It is open even for $f(n)=\sqrt{n}$. Erdős offered \$500 for a proof but only \$250 for a counterexample. This fails (even with $f(n)\gg n$) if the graph has chromatic number $\aleph_1$ (see [111]).

OPEN - $100

Let $Q_n$ be the $n$-dimensional hypercube graph (so that $Q_n$ has $2^n$ vertices and $n2^{n-1}$ edges). Is it true that every subgraph of $Q_n$ with
\[\geq \left(\frac{1}{2}+o(1)\right)n2^{n-1}\]
many edges contains a $C_4$?

The best known result is due to Balogh, Hu, Lidicky, and Liu [BHLL14], who proved that $0.6068 n2^{n-1}$ edges suffice.

A similar question can be asked for other even cycles.

See also [666] and the entry in the graphs problem collection.

OPEN - $500

Does every set of $n$ distinct points in $\mathbb{R}^2$ determine $\gg n/\sqrt{\log n}$ many distinct distances?
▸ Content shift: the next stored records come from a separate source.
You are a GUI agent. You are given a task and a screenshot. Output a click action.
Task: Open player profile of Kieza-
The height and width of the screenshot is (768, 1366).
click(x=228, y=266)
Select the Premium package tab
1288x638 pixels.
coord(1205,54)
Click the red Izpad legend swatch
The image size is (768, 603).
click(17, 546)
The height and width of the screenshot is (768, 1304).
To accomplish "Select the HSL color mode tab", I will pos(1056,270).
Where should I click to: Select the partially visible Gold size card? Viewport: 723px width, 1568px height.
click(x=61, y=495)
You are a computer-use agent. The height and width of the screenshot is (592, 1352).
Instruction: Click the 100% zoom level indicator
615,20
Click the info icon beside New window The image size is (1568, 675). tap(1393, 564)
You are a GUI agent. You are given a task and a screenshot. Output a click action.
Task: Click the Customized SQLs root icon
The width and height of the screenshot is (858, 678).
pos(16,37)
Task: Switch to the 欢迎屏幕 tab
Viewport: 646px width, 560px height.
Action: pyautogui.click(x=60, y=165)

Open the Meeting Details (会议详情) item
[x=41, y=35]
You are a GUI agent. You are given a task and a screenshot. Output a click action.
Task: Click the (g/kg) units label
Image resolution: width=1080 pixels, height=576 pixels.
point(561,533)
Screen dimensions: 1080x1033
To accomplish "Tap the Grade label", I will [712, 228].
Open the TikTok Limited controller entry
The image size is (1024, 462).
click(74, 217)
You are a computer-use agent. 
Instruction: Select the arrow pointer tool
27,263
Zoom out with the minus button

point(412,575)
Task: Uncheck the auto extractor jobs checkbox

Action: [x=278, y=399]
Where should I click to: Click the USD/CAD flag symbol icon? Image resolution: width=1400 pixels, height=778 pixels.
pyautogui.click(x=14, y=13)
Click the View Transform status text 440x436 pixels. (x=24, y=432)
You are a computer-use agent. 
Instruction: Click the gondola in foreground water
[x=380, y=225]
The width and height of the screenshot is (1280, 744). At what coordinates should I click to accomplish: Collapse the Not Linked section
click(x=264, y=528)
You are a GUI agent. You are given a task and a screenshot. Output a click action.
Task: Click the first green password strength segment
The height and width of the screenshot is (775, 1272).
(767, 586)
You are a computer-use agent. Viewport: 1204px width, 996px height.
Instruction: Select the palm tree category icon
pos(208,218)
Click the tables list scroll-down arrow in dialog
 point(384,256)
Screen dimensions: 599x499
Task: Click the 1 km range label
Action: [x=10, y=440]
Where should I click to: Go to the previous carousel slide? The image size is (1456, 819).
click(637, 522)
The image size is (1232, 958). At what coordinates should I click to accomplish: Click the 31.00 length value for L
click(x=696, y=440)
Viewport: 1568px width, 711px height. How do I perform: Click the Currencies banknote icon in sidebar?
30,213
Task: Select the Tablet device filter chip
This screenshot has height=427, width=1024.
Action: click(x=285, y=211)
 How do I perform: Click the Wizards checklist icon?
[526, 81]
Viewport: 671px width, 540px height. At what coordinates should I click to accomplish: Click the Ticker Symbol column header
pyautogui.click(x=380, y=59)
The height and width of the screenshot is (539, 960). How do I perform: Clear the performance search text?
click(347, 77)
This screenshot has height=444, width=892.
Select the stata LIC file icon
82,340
A $\sqrt{n}\times\sqrt{n}$ integer grid shows that this would be the best possible. Nearly solved by Guth and Katz [GuKa15] who proved that there are always $\gg n/\log n$ many distinct distances.

A stronger form (see [604]) may be true: is there a single point which determines $\gg n/\sqrt{\log n}$ distinct distances, or even $\gg n$ many such points, or even that this is true averaged over all points.

See also [661].

OPEN - $500

Does every set of $n$ distinct points in $\mathbb{R}^2$ contain at most $n^{1+O(1/\log\log n)}$ many pairs which are distance 1 apart?

The unit distance problem. In [Er94b] Erdős dates this conjecture to 1946.

This would be the best possible, as is shown by a set of lattice points. It is easy to show that there are $O(n^{3/2})$ many such pairs. The best known upper bound is $O(n^{4/3})$, due to Spencer, Szemerédi, and Trotter [SST84]. In [Er83c] and [Er85] Erdős offers \$250 for an upper bound of the form $n^{1+o(1)}$.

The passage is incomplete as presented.